Items from a dataset
%%
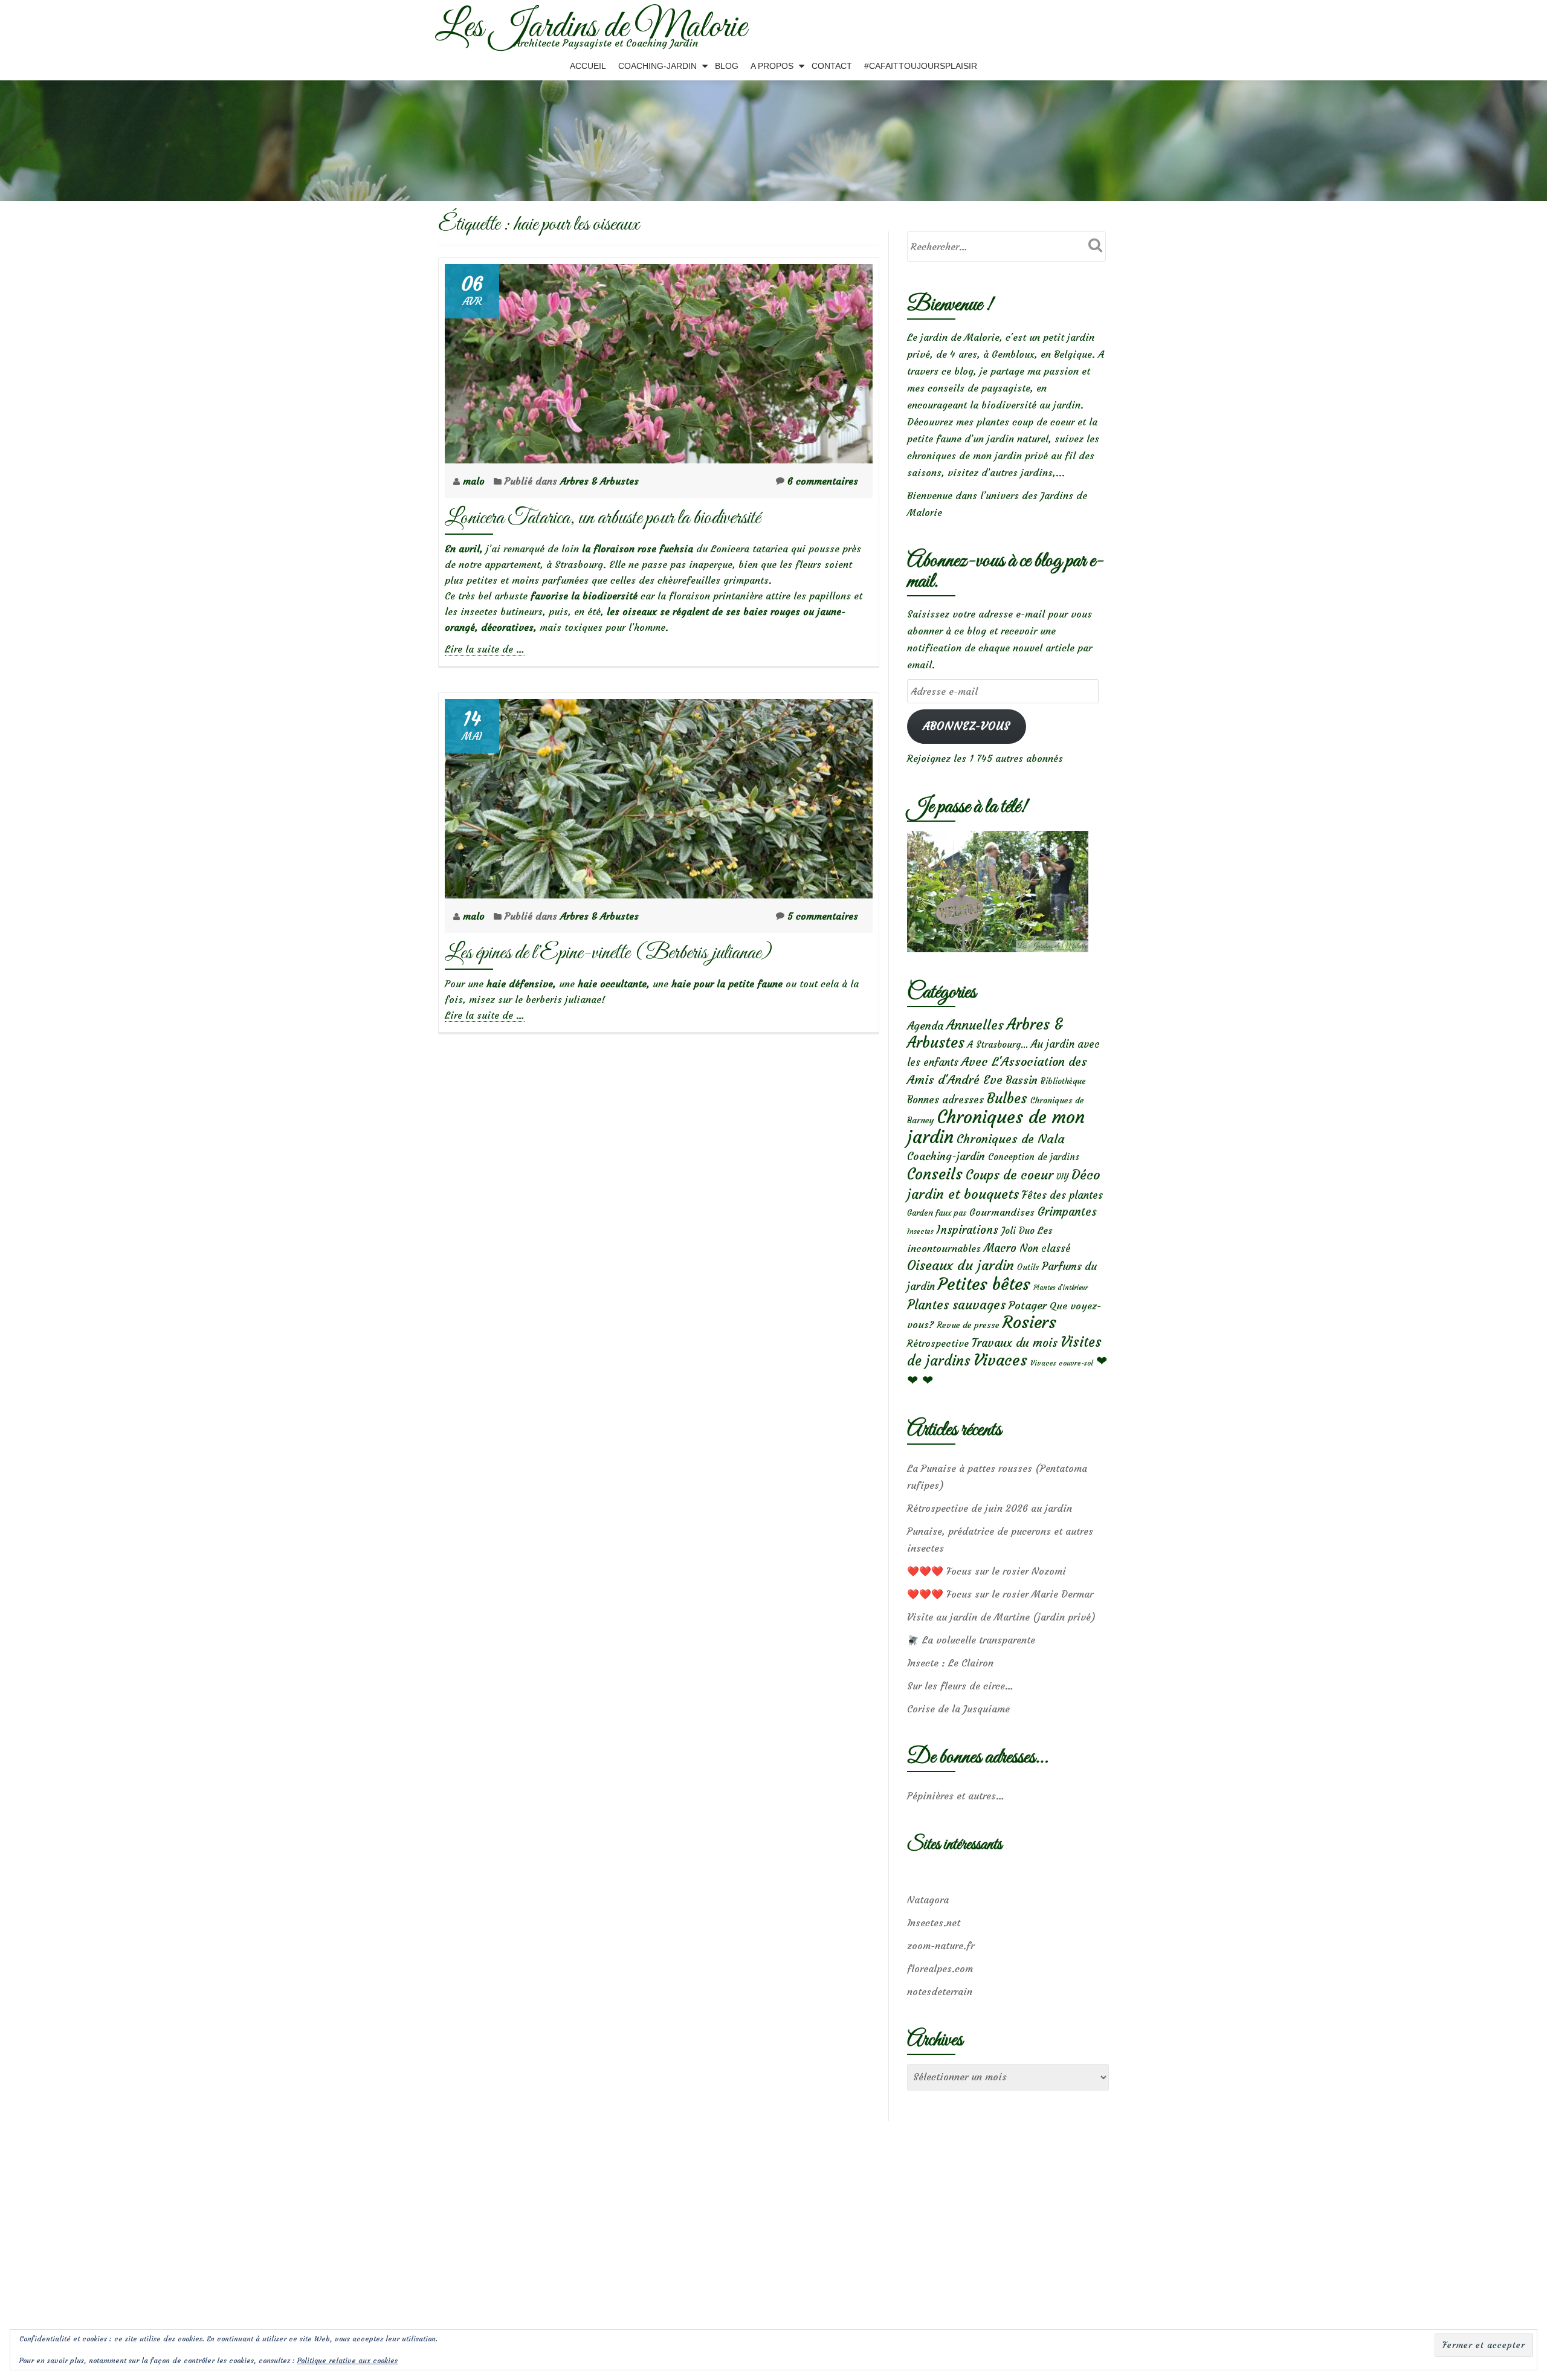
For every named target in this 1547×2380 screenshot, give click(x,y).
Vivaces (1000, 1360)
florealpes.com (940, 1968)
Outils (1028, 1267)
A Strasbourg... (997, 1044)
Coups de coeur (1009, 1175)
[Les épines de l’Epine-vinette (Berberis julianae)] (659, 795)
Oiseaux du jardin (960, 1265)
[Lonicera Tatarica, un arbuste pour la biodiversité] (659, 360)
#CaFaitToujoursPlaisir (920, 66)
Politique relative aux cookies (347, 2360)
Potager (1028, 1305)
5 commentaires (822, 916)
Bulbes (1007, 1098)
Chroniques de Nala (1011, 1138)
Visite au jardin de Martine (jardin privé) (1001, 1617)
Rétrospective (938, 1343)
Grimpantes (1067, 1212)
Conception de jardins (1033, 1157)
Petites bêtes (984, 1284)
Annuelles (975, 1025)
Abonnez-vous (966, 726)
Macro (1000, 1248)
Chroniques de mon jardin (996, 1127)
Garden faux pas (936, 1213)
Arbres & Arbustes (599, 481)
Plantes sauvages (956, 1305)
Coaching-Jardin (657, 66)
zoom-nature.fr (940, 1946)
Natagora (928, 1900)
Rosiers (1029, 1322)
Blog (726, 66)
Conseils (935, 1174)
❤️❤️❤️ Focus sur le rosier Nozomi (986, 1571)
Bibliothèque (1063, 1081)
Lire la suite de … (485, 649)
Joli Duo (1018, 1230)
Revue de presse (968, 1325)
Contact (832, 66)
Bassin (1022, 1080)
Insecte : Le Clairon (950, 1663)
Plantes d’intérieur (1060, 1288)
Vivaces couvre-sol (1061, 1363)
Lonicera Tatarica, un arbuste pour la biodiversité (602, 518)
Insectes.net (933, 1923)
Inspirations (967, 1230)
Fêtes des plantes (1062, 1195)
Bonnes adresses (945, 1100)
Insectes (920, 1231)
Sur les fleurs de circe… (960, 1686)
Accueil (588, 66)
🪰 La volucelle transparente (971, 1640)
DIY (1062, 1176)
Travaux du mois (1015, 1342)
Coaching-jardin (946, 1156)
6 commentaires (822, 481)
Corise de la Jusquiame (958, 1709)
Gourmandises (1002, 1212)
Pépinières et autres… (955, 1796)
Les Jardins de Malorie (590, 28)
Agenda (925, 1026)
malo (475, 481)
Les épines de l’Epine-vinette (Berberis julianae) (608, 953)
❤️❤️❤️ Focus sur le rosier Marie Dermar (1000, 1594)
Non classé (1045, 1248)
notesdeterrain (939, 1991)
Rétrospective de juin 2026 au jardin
%%
About this task
Output only the lines from the one holding "malo (475, 481)" through the last line above, exactly as they appear.

Answer section
malo (475, 481)
Les épines de l’Epine-vinette (Berberis julianae) (608, 953)
❤️❤️❤️ Focus sur le rosier Marie Dermar (1000, 1594)
Non classé (1045, 1248)
notesdeterrain (939, 1991)
Rétrospective de juin 2026 au jardin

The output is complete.